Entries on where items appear
------------------------------------------------

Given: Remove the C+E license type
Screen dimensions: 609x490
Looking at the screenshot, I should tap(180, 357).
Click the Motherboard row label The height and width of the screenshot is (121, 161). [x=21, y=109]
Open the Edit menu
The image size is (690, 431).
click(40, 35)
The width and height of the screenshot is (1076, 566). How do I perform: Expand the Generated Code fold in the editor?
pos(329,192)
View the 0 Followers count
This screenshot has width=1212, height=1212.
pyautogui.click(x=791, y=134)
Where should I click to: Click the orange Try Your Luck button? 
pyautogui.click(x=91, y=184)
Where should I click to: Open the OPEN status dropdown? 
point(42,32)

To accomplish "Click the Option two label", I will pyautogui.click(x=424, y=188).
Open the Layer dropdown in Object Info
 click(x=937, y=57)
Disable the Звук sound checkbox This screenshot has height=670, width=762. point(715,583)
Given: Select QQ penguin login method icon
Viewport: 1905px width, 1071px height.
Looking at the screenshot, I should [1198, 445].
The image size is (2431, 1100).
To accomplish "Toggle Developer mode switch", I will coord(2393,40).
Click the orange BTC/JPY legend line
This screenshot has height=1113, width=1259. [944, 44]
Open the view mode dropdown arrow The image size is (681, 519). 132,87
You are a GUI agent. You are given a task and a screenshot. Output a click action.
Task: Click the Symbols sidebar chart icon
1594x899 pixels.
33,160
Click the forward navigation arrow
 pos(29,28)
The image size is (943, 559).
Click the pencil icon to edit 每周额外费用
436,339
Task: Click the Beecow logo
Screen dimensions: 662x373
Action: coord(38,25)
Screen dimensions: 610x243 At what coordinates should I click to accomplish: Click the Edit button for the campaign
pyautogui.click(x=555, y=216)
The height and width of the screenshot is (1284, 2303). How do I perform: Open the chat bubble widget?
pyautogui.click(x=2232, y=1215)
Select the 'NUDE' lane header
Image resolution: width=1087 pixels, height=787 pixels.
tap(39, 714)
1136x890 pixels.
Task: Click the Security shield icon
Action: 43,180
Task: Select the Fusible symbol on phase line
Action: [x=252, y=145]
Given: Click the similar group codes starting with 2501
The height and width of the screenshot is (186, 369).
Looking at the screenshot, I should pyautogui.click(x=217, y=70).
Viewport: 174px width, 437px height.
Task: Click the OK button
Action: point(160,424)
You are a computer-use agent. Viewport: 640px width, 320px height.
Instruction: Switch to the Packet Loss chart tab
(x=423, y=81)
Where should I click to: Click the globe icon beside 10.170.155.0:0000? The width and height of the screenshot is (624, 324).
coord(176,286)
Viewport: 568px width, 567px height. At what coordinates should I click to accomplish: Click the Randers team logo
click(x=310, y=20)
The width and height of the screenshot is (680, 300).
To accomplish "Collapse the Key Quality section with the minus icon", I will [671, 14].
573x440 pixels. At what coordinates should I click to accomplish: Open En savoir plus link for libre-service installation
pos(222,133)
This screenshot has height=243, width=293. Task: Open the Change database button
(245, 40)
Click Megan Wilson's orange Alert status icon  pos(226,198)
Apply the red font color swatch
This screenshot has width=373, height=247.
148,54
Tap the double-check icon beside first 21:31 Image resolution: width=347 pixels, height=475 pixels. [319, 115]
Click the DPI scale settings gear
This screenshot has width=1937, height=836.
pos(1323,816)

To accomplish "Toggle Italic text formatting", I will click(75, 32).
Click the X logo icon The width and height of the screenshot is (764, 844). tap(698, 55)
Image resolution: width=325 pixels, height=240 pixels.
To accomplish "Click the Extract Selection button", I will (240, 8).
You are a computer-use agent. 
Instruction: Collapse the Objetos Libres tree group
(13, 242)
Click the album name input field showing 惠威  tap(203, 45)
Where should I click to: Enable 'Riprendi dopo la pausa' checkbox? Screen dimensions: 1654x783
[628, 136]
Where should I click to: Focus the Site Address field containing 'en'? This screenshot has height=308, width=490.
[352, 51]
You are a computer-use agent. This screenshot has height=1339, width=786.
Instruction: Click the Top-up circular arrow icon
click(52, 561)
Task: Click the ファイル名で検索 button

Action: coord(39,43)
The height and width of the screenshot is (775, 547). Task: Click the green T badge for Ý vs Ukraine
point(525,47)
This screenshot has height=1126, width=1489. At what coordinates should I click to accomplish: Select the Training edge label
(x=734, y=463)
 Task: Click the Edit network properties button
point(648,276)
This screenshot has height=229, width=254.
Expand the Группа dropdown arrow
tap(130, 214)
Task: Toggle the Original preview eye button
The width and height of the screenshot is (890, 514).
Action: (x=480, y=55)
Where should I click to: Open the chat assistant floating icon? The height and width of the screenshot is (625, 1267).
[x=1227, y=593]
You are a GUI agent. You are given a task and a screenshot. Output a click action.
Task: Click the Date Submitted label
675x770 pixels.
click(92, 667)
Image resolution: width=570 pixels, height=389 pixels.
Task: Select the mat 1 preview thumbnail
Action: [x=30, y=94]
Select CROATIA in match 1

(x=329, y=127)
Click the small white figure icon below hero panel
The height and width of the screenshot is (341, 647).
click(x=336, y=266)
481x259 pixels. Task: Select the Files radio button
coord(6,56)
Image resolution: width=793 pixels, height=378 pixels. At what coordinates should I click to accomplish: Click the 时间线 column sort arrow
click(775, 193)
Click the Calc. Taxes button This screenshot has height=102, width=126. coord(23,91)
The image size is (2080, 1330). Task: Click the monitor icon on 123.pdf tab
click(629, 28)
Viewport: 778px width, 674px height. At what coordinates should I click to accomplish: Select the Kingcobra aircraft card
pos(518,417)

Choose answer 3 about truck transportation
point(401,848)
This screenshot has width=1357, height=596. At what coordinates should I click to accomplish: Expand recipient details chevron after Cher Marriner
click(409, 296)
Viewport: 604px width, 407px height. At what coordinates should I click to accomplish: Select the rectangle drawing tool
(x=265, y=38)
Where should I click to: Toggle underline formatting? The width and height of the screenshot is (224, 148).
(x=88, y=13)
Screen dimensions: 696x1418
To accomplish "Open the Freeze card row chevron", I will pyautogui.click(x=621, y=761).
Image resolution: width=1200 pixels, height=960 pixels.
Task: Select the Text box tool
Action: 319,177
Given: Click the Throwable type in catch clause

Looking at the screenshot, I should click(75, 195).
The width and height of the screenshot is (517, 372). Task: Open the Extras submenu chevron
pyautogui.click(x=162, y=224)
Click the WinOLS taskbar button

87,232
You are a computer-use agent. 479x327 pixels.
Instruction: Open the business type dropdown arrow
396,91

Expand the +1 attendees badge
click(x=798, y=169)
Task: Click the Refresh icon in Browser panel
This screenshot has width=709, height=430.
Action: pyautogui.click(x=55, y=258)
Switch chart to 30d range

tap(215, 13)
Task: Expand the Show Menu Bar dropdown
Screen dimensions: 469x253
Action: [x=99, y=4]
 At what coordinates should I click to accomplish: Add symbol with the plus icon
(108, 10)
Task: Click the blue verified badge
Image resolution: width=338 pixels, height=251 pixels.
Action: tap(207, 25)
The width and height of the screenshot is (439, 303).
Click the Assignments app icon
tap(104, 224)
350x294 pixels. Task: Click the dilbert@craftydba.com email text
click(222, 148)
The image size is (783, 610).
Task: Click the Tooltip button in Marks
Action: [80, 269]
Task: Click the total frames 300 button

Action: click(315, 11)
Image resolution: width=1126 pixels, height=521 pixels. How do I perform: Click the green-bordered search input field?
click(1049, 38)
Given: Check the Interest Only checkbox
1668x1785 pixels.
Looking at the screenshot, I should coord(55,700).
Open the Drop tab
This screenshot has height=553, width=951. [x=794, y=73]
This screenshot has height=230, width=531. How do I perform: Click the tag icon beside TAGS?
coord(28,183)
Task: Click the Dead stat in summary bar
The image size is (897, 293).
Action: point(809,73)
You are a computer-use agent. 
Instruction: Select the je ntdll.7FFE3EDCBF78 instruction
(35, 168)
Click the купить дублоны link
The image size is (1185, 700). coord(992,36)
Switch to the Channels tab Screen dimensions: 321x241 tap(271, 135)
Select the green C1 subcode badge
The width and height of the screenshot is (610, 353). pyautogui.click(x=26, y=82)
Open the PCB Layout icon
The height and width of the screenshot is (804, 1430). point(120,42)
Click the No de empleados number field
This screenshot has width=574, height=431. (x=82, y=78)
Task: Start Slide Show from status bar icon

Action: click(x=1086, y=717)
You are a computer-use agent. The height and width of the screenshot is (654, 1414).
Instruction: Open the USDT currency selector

------------------------------------------------

Exercise: Show every line of the data above that contains the word "agent". Case counts.

Response:
You are a GUI agent. You are given a task and a screenshot. Output a click action.
You are a computer-use agent. Viewport: 640px width, 320px height.
You are a computer-use agent. 
You are a computer-use agent. This screenshot has height=1339, width=786.
You are a GUI agent. You are given a task and a screenshot. Output a click action.
You are a computer-use agent. 479x327 pixels.
You are a computer-use agent. 
You are a computer-use agent. The height and width of the screenshot is (654, 1414).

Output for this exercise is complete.